In both texts, the spectral alterity of desire, its unreality turned real, turned life is mimicked in the narrative fury of media becoming texts, bodies, but also commodities and automata—birthing new forms of transnarrativization. While the danger of multicultural societies is that they can turn into potentially phagic places of ethnicity as the ultimate commodity, such transnarratives, however, do not always escape the persistent ellipses of their own memory scripts. As Bauman has noted, drawing on the work of Levi-Strauss, anthropophagia is borne out of negative connotation of others as danger, threat (Bauman, 2000, 101). But as Brand and Rushdie reveal, social, political, and cultural phagia is often connected to destructive acts of memory, scripts that seduce us with their stereotypes, with their radical otherness. In both novels, memory becomes a ritual that resuscitates desire whose spectral reality produces a life of its own, growing into golemic proportions, brought to life by the ritual of othering.

If, as Braidotti suggests, ‘the defining moment of becoming-ethical is to move across and beyond pain, loss, and negative passions’ (Braidotti, 2006, 84), it means going beyond the very notion of otherness since as Ahmed says: ‘to welcome an other as [the other] is to assimilate that which cannot be assimilated’ (Ahmed, 2000, 150). Both Rushdie’s and Brand’s texts are narratives prompting ethical intervention that starts first and foremost at the core of one’s self, where our own otherness might finally be the way into the selfness of the other, the golemic yet protean site of our mutual (trans)alterity. Given the limited space of this paper, I have merely outlined the complex dialectics of the self and other by examining the ways in which discourses of otherness and transnationalism often become ‘magic’ incantations of global homogeneity. But since as Sirkin et al suggest, we might as well get used to the fact that ‘we are competing with everyone from everywhere for everything’, perhaps it is time to embrace this competition ethically by transforming memory from a phagic site of exclusion to a creative process of ethical intervention, a process that acknowledges simultaneously the otherness of the self and the selfness of the other (Sirkin et al, 2007, 1).


*This paper has been first presented at the Global Conference, “Otherness and the Arts,” held at the University of Aarhus, August 6-9, 2008. I would like to thank the reviewers for their candid suggestions and helpful comments.
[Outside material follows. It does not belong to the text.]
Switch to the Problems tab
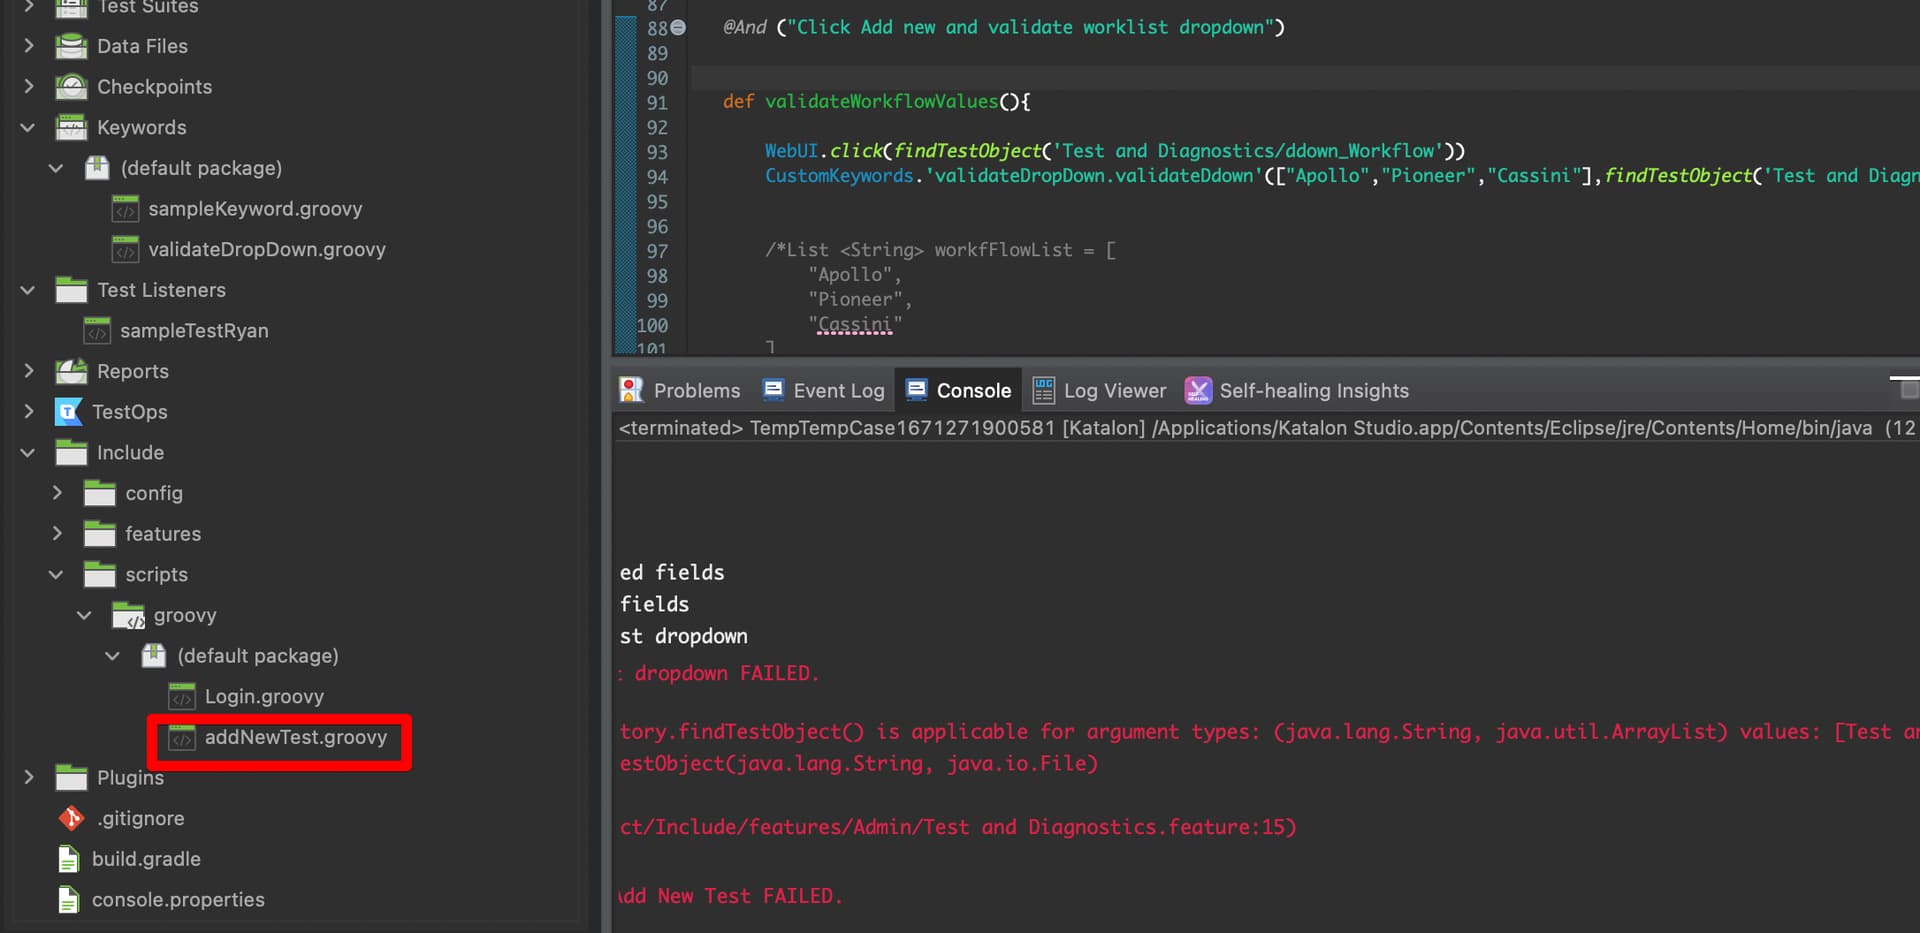This screenshot has height=933, width=1920. [x=681, y=390]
  1. See also Wilson (2006); Singer (1983).
  2. Cp. the Heideggerean concept of ‘enframing’ and ‘turning’ with the golemic tradition where semantic permutations are crucial to the animation of the Golem. As Lancaster emphasizes, the ritual evokes the complex metaphysics of the text as body, body as text as specific letters are linked to a particular part of the body. In his words, ‘bet corresponds to the mouth, gimmel to the right eye … (although, again, diverse traditions are found)’ (Lancaster, 2008, 3). Indeed, the proliferation of diverse traditions is essential to the Talmud as a figurative home for Diasporic people (Rosen, 2000, 14).
  3. Both Dobson (2006) and McKibbin (2008) deploy the multicultural city as a space of negotiable narratives. Cp. Gonzalez (2008) and Brouillette (2006).
  4. See also Emmanuel Levinas (2000), “Revelation and the Jewish Tradition,” for his discussion of the Talmudic tradition of questioning as a means of embracing difference.
  5. For a detailed historical analysis of the events, see Brouillette (2005).